Aim of the task
In the data that follows, count the lines in which the word "target" occurs, and report that figure alone.

- - -

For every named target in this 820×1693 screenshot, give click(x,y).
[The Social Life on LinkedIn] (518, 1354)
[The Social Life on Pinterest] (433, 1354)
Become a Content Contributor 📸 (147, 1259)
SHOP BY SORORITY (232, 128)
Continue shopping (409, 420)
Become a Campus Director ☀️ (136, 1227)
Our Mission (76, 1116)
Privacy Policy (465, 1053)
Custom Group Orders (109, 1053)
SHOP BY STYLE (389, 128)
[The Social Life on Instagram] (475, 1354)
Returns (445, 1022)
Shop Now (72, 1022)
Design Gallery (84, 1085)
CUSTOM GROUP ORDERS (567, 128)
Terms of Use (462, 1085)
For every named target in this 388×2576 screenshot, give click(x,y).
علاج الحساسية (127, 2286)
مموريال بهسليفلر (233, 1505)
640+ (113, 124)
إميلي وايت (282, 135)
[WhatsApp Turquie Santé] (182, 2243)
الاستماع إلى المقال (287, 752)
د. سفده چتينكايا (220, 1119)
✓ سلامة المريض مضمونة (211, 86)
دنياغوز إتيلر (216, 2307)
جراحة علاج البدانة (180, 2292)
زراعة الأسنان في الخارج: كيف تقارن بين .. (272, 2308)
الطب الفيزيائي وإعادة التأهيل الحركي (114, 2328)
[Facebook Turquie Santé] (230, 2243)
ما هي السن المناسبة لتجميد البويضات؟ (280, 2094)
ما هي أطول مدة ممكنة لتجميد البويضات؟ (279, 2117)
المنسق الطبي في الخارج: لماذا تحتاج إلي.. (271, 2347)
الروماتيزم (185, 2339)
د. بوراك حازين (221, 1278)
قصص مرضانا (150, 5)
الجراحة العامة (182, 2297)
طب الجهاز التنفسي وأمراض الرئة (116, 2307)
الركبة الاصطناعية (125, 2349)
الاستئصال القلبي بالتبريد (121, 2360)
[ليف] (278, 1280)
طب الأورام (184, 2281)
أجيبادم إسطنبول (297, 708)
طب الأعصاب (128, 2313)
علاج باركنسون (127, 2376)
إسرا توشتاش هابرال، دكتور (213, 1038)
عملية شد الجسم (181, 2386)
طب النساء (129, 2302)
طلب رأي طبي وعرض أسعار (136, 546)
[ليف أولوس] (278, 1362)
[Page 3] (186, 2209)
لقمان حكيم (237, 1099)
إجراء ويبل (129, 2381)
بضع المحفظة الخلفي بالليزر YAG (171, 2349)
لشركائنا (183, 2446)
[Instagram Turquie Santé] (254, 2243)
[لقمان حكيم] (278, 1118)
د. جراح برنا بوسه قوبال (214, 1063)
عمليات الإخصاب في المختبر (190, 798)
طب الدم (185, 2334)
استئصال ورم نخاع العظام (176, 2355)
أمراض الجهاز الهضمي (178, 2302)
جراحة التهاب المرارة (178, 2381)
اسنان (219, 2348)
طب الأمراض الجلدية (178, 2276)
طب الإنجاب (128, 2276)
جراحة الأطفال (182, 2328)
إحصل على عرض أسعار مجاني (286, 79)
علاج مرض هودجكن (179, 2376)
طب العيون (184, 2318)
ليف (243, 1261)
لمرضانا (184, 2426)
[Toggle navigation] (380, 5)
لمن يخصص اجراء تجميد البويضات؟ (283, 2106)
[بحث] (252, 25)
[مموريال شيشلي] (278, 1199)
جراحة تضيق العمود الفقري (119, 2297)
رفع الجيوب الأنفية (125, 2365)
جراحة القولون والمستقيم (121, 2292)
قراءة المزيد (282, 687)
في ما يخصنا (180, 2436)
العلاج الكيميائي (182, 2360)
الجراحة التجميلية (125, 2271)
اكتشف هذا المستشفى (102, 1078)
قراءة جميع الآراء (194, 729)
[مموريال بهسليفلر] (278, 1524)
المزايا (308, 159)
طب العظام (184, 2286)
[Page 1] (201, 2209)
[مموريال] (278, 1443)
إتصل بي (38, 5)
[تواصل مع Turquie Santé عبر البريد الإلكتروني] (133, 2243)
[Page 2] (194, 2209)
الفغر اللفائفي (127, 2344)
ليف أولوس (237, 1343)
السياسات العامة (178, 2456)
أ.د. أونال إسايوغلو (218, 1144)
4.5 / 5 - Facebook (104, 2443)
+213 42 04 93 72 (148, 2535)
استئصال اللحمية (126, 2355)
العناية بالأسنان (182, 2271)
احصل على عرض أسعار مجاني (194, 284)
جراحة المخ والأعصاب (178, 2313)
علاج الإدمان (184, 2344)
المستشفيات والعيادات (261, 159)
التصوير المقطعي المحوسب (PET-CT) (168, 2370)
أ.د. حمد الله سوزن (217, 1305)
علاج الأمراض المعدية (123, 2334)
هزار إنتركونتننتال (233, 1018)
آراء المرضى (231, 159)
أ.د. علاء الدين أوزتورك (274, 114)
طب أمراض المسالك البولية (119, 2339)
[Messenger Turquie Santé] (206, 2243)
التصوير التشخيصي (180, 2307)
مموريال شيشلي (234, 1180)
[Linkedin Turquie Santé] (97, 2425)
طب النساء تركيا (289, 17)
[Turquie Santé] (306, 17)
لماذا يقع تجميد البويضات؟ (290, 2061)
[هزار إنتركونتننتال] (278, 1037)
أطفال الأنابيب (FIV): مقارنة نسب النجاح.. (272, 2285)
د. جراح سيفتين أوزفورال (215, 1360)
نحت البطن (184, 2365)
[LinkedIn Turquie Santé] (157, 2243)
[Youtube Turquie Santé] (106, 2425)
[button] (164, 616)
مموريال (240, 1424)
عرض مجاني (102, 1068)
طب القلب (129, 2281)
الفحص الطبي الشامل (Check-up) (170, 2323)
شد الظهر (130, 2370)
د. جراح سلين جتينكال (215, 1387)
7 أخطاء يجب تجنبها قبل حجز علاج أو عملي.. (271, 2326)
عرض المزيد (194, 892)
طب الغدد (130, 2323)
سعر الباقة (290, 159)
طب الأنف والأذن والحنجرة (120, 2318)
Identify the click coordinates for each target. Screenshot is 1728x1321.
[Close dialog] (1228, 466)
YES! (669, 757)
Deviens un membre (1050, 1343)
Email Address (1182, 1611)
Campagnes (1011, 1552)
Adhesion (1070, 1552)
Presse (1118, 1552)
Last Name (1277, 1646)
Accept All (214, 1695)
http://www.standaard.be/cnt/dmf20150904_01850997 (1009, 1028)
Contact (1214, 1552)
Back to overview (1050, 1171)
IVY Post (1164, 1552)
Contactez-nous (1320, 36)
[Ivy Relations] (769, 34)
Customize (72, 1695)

- - -

Response box
3